I think if anyone knows that character it’s him. And then if we need to create a support structure we will. And there is without a doubt, no one more qualified to tell that story than Neil Gaiman, in my mind.
It’d be the same thing as Frank Miller basically.
Yeah, I think so. I think Neil is a guy who thinks in terms of ideas and very concrete images. He’s not an artist in the sense that he’s not a draftsman, but he is the creator of that universe. And I think if you can surround him with a really strong team… What we did with ORPHANAGE was really interesting. We went at it with everybody first time. First time DP, first time editor, first time director and it worked. Because I think there is a great advantage to not knowing how things should be done because people just go and make them happen, because they don’t know they are impossible. We did that movie in a very small time and for 4.5 million euros. And it looks pretty beautiful.
On the other hand, you don’t want a lot of mistakes that a first timer would make. That could be detrimental.
I prefer first time mistakes than tenth time mistakes. I think these guys are gonna have, like “first time” things that no one else is gonna do. Hopefully it will happen.
Are you working with Sergio [Sanchez] on your next Spanish language movie?
I hope so, yeah. He’s writing 3993, which is…
[one of the PAs brings over an enormous multi-barreled gun.]
That’s the Big Baby.
[Guillermo cocks it and opens the chamber to show us the fist-sized bullets, and in the process points the gun in my direction. I soil myself.]
Does it shoot different types of things or explosives like the gun in the first movie?
No. This one has, as they say, “highly concussive rounds.”
What about CREATURE FROM THE BLACK LAGOON? Are you still attached to that?
No, I am not. The take I had was a Victorian exploration type of…Jules Verne type of adventure. But Abe Sapien is sort of my Creature from the Black Lagoon, so I’m pretty happy with him.
You spoke about wanting to bring back the Universal icons, like Dracula and Frankenstein, is that still in your plans?
I hope so, I would love to. Certainly, the movie I would kill to do is and I know it’s been done and I’m very conscious of that, is to do FRANKENSTEIN. To do FRANKENSTEIN as the Miltonian tragedy that it is. Every time obviously…I remember reading the Frank Darabount screenplay that was illustrated with Bernie Wrightson artwork and saying “That’s it! I’m screwed and I’m never gonna do it.” But thanks to Kenneth Branagh I can still do it, that version. (laughs)

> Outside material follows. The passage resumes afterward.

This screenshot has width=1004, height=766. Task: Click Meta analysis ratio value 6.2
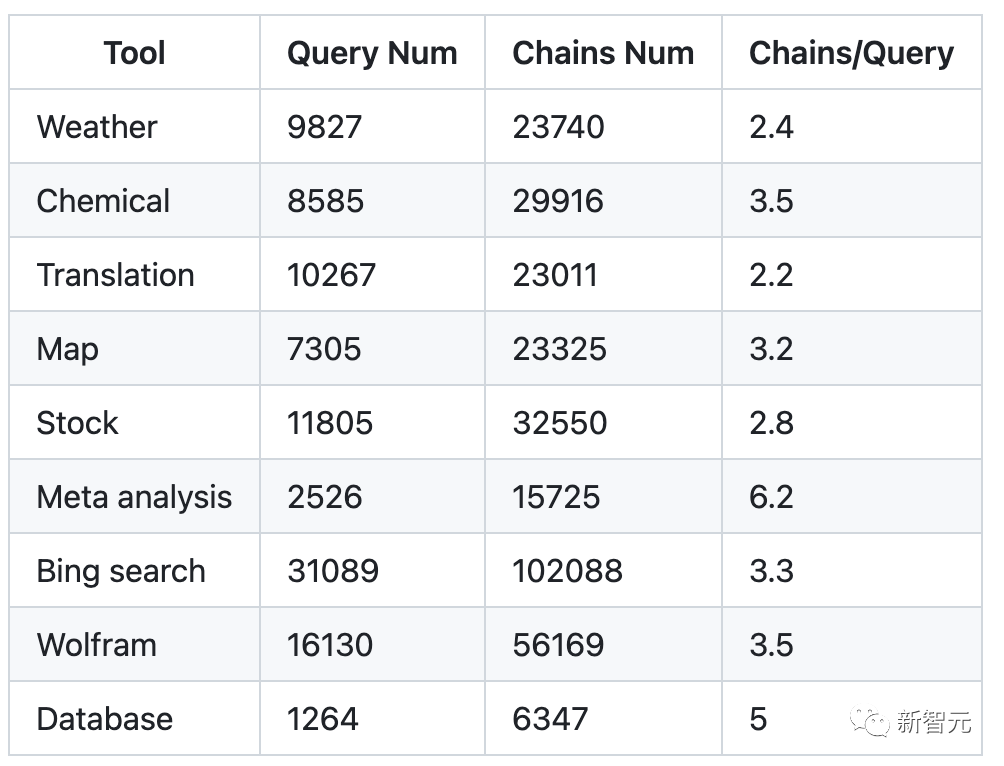[x=771, y=497]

With so many scripts you want to do and pictures you want to make, how do you go about deciding which one will be your next one?
One at a time. Because I think the problem is—if I had the freedom to choose and the chance to just hold them til it’s done, I would do MOUNTAINS right away—but what I learned in the horrible years between CRONOS and MIMIC, and MIMIC and DEVIL’S BACKBONE, is that if I did that, it takes me four years to get a movie off the ground. And it never happened in the order. You know, I wrote SPANKY: MEPHISTO'S BRIDGE right after CRONOS and it was a beautiful script. Then I wrote MONTE CRISTO, then I wrote LIST OF SEVEN. None of them happened; they haven't happened yet, so what I understand now is that if I keep four or five things that I truly love in the fire, one of them becomes true.
Would you get one of these new guys that you discovered to do one of those movies?
Yeah, we’re gonna do one. I can’t announce it yet, but I may get to do a movie that I wrote but never got to do with Miramax, for a new first time director. The new Miramax.